Exercise requirements
Quote all entries in full, exactly.

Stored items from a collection
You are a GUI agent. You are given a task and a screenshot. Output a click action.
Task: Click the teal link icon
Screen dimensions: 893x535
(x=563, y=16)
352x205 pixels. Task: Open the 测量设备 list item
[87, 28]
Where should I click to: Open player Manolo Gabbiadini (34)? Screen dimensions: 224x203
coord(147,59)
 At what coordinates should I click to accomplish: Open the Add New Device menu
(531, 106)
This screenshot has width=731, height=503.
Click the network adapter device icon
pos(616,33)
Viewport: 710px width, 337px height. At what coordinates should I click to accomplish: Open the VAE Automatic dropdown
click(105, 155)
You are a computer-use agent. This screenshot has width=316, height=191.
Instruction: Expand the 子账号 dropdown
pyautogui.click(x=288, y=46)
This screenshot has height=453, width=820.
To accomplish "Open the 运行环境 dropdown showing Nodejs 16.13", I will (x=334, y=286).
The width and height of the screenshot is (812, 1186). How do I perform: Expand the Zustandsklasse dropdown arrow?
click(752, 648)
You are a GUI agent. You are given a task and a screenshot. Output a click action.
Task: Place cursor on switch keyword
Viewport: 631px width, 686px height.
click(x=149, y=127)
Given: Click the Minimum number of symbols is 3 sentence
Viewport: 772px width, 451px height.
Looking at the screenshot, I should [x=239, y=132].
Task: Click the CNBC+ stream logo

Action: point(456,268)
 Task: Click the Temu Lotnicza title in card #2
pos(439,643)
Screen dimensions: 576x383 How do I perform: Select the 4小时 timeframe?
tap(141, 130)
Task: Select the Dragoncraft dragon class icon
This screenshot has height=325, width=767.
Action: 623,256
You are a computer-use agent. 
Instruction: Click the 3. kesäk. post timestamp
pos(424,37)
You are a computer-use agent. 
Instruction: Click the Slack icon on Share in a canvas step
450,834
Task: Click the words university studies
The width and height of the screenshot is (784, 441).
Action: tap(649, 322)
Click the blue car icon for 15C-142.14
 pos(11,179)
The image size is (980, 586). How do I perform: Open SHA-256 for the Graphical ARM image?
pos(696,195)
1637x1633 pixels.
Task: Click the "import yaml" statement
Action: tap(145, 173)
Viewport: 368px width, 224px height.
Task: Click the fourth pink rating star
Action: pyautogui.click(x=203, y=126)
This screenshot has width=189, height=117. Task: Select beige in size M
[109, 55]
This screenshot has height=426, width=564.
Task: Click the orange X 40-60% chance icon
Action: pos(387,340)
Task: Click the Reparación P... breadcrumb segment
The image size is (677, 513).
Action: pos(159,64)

Result of the exercise
You are a GUI agent. You are given a task and a screenshot. Output a click action.
Task: Click the teal link icon
Screen dimensions: 893x535
(x=563, y=16)
352x205 pixels. Task: Open the 测量设备 list item
[87, 28]
Where should I click to: Open player Manolo Gabbiadini (34)? Screen dimensions: 224x203
coord(147,59)
 At what coordinates should I click to accomplish: Open the Add New Device menu
(531, 106)
This screenshot has width=731, height=503.
Click the network adapter device icon
pos(616,33)
Viewport: 710px width, 337px height. At what coordinates should I click to accomplish: Open the VAE Automatic dropdown
click(105, 155)
You are a computer-use agent. This screenshot has width=316, height=191.
Instruction: Expand the 子账号 dropdown
pyautogui.click(x=288, y=46)
This screenshot has height=453, width=820.
To accomplish "Open the 运行环境 dropdown showing Nodejs 16.13", I will (x=334, y=286).
The width and height of the screenshot is (812, 1186). How do I perform: Expand the Zustandsklasse dropdown arrow?
click(752, 648)
You are a GUI agent. You are given a task and a screenshot. Output a click action.
Task: Place cursor on switch keyword
Viewport: 631px width, 686px height.
click(x=149, y=127)
Given: Click the Minimum number of symbols is 3 sentence
Viewport: 772px width, 451px height.
Looking at the screenshot, I should [x=239, y=132].
Task: Click the CNBC+ stream logo

Action: point(456,268)
 Task: Click the Temu Lotnicza title in card #2
pos(439,643)
Screen dimensions: 576x383 How do I perform: Select the 4小时 timeframe?
tap(141, 130)
Task: Select the Dragoncraft dragon class icon
This screenshot has height=325, width=767.
Action: 623,256
You are a computer-use agent. 
Instruction: Click the 3. kesäk. post timestamp
pos(424,37)
You are a computer-use agent. 
Instruction: Click the Slack icon on Share in a canvas step
450,834
Task: Click the words university studies
The width and height of the screenshot is (784, 441).
Action: tap(649, 322)
Click the blue car icon for 15C-142.14
 pos(11,179)
The image size is (980, 586). How do I perform: Open SHA-256 for the Graphical ARM image?
pos(696,195)
1637x1633 pixels.
Task: Click the "import yaml" statement
Action: tap(145, 173)
Viewport: 368px width, 224px height.
Task: Click the fourth pink rating star
Action: pyautogui.click(x=203, y=126)
This screenshot has width=189, height=117. Task: Select beige in size M
[109, 55]
This screenshot has height=426, width=564.
Task: Click the orange X 40-60% chance icon
Action: pos(387,340)
Task: Click the Reparación P... breadcrumb segment
The image size is (677, 513).
Action: pos(159,64)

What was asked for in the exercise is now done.